Our Reporter, New York
Nigerian Professor of Creative Writing at the Georgia College and State University, Milledgeville, Georgia, USA, has said that Nigerian writers are well recognised globally as much as their counterparts in the music industry. She made the remarks while appearing as a guest at the online interview programme 90MinutesAfrica hosted by Rudolf Okonkwo on Sunday.
The winner of the 2012 NLNG Prize for Literature said the global effect of Nigerian music is felt more because, unlike with books, many people can tune in to music simultaneously. She reiterated that this global recognition is also happening to Nigerian writers, though at a different scale, because music is a popular culture.

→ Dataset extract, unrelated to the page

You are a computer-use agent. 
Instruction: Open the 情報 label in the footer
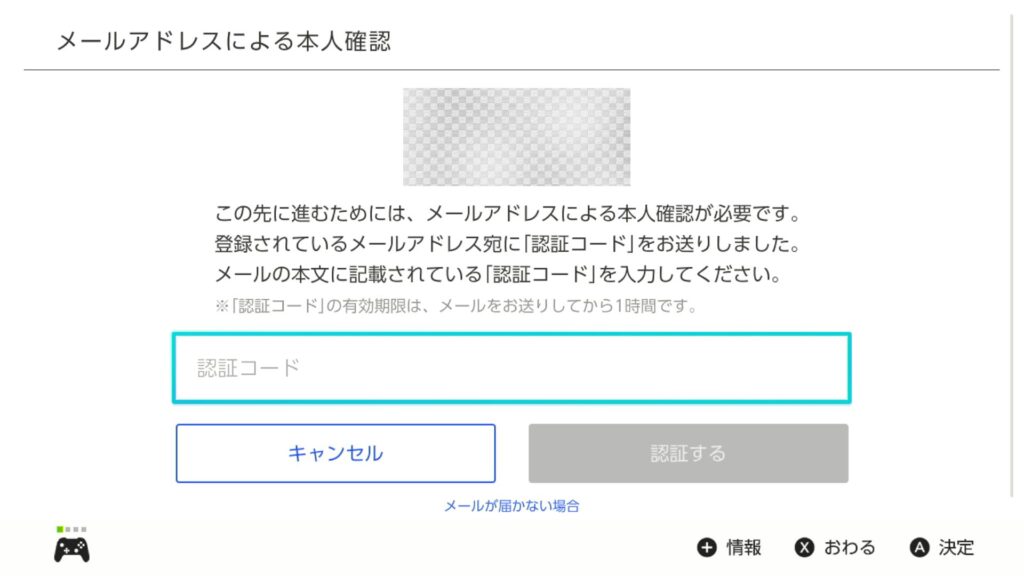tap(744, 547)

“It is a lot easier for music to transcend boundaries than it is for books. Reading is a very solitary activity. You are not reading aloud to other people,” the author of the novel, On Black Sisters’ Street, said.
Nigerian musicians have made a strong presence on the international music scene, winning important awards, including the prestigious Grammy Awards. Afrobeats is now a global music brand with people from around the world identifying with its melodic and danceable rhythm.
Chika Unigwe, whose latest work, “The Middle Daughter,” just hit bookstores worldwide, acknowledged that she has had numerous “meetings with people who don’t know anything about Nigeria, but they sing and dance to Nigerian music.”
Furthermore, the author said Nigerian writers are also enjoying their global moment as their works appear in important literary spaces worldwide.
“Chibundu Onuzo’s Sankofa was Reese Witherspoon’s Book of the Month sometime last year, Ayobami Adebayo’s book was on Good Morning America in February, Akwaeke Emezi was on Trevor Noah’s Show, Chimamanda was on Trevor Noah’s Show etcetera. These are the ways Nigerian writers can go global. So it is happening but at a different scale because both arts are completely different,” she revealed.